(Dataset records)
***

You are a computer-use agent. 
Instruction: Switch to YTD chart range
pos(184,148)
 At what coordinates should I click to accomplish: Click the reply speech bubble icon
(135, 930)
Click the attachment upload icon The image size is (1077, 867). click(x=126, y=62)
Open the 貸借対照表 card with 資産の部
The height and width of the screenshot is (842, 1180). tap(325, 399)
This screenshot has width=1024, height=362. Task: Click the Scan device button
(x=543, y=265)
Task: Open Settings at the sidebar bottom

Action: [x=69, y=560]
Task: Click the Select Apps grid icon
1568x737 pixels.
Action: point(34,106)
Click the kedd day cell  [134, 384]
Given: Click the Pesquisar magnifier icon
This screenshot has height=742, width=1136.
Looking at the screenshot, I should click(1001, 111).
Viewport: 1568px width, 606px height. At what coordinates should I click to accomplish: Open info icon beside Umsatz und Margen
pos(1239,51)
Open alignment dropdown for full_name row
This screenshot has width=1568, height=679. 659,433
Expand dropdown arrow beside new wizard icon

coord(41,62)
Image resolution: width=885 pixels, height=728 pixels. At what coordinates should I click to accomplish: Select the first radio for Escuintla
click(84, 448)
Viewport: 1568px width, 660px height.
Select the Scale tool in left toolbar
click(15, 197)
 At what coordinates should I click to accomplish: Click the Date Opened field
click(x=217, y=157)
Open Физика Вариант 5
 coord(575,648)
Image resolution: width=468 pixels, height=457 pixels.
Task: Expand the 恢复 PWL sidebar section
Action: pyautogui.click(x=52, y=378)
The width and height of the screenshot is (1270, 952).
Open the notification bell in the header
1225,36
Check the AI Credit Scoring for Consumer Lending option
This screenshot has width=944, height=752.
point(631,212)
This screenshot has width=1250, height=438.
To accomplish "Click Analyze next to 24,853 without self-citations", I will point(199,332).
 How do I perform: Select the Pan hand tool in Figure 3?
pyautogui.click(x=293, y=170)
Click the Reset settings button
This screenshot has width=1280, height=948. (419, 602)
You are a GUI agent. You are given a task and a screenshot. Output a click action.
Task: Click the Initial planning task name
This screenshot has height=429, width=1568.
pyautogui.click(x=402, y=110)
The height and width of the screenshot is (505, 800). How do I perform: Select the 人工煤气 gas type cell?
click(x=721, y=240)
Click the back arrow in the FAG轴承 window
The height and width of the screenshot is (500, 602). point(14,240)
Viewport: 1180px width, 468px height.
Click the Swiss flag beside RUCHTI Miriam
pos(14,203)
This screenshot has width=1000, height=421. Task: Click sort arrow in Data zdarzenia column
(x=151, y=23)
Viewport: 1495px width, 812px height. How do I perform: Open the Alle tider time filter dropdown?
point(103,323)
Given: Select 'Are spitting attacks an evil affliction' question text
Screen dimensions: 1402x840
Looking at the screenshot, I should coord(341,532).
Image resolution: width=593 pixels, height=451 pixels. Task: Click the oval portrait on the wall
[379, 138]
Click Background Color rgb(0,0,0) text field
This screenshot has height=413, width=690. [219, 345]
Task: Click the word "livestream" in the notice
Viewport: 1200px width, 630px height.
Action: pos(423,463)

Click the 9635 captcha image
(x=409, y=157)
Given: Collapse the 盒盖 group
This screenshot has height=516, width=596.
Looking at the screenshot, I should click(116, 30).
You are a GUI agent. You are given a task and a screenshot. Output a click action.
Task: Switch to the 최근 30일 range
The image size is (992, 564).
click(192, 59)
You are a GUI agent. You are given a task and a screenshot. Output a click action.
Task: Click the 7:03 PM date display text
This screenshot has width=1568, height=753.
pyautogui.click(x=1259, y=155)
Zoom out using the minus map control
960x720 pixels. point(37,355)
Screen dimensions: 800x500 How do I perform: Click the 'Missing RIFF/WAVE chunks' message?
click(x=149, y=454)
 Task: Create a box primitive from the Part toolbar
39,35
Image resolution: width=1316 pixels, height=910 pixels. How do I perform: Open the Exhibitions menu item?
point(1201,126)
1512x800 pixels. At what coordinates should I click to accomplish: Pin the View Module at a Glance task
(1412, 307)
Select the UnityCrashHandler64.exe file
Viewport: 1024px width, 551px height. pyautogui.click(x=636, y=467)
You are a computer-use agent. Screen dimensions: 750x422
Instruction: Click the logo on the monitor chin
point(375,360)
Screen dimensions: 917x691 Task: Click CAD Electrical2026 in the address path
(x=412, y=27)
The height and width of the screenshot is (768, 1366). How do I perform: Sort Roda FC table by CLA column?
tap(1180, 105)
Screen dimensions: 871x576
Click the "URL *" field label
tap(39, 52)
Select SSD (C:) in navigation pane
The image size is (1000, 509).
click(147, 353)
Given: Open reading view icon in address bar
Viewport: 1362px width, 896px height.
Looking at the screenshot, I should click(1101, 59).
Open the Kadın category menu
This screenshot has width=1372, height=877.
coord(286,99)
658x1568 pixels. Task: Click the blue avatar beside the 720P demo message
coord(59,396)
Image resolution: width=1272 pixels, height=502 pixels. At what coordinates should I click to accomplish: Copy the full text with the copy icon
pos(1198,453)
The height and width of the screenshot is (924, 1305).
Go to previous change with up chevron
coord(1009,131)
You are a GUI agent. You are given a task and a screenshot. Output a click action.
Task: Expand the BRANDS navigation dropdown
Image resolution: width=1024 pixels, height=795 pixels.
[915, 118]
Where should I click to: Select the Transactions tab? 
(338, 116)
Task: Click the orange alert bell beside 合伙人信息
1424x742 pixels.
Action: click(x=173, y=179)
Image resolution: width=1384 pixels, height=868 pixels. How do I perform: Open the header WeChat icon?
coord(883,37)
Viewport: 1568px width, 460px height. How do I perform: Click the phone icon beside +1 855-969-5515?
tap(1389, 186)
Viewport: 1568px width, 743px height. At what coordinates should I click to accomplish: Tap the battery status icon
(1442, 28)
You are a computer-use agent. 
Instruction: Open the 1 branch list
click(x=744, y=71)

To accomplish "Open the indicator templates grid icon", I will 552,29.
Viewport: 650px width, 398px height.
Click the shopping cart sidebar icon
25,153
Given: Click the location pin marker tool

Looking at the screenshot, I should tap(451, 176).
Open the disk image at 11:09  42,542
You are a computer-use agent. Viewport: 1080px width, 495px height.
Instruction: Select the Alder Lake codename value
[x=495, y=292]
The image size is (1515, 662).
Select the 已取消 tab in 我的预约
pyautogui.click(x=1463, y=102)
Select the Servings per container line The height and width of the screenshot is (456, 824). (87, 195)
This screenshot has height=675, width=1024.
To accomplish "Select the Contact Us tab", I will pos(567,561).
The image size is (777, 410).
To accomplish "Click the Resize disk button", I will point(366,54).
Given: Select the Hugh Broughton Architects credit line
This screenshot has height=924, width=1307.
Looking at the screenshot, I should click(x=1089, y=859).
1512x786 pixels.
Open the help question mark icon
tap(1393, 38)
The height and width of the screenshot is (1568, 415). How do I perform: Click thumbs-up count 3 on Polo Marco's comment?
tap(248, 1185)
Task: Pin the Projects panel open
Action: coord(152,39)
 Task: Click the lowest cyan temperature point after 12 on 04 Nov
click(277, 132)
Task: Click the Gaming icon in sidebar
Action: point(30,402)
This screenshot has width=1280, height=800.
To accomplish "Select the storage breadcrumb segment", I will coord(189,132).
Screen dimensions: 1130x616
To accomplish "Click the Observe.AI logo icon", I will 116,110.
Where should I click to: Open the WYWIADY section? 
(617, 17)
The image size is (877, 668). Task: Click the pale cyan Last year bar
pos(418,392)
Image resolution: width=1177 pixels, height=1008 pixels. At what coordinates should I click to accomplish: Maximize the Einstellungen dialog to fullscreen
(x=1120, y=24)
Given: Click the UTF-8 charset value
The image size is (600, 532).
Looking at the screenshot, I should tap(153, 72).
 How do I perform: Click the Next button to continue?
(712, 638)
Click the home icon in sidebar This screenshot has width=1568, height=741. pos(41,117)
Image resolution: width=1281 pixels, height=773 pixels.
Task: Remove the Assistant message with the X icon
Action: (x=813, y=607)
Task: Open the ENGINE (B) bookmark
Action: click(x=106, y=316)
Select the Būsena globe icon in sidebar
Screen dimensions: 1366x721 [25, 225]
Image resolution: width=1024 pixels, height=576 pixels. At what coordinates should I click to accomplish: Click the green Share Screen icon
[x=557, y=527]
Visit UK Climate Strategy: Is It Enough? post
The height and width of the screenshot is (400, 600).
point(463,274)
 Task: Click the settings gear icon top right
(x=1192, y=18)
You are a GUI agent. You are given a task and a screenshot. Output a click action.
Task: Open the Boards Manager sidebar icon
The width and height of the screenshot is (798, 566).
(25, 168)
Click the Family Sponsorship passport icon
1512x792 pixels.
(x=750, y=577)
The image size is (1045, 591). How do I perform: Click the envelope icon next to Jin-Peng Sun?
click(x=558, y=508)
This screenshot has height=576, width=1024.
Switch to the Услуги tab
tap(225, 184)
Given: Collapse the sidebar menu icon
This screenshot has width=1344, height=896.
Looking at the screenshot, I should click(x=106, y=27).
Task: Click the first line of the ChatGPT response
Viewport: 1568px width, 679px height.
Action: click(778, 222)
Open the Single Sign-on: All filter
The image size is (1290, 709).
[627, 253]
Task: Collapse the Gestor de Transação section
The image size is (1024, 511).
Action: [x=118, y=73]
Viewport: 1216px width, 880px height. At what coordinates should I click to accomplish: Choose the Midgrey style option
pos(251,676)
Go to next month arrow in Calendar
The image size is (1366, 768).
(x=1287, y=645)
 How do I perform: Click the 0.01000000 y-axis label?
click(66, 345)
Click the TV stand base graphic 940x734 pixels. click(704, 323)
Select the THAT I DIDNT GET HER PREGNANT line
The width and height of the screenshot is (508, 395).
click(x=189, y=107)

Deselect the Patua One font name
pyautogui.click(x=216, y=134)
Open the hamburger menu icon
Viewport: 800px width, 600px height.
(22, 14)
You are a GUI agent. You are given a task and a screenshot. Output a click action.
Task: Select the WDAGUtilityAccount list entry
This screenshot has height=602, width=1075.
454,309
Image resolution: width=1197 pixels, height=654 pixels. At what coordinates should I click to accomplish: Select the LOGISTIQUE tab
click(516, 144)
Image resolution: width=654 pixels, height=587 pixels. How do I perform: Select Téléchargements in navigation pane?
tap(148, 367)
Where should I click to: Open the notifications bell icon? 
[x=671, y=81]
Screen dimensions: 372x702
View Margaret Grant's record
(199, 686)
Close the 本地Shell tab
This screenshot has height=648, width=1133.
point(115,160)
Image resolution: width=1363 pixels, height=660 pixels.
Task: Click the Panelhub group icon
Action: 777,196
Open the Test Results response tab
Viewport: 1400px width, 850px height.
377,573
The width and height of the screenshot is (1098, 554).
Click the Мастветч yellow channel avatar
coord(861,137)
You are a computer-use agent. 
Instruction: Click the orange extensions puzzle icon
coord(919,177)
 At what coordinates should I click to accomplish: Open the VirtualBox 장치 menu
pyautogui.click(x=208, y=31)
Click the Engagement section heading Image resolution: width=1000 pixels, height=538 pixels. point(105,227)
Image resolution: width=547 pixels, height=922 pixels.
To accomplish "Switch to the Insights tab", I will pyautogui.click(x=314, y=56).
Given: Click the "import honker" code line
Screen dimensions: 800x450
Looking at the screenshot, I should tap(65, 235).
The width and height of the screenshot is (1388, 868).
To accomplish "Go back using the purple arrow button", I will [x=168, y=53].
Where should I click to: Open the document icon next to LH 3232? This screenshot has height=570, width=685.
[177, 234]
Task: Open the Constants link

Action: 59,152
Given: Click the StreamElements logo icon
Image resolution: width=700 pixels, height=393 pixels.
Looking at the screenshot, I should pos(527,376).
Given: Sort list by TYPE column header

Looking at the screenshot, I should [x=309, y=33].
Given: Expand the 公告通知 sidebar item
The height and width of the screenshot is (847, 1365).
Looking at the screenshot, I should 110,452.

***

#### [Assigned task]
Provide only the number of lines in the records containing the string "Collapse".

#### [Finished task]
3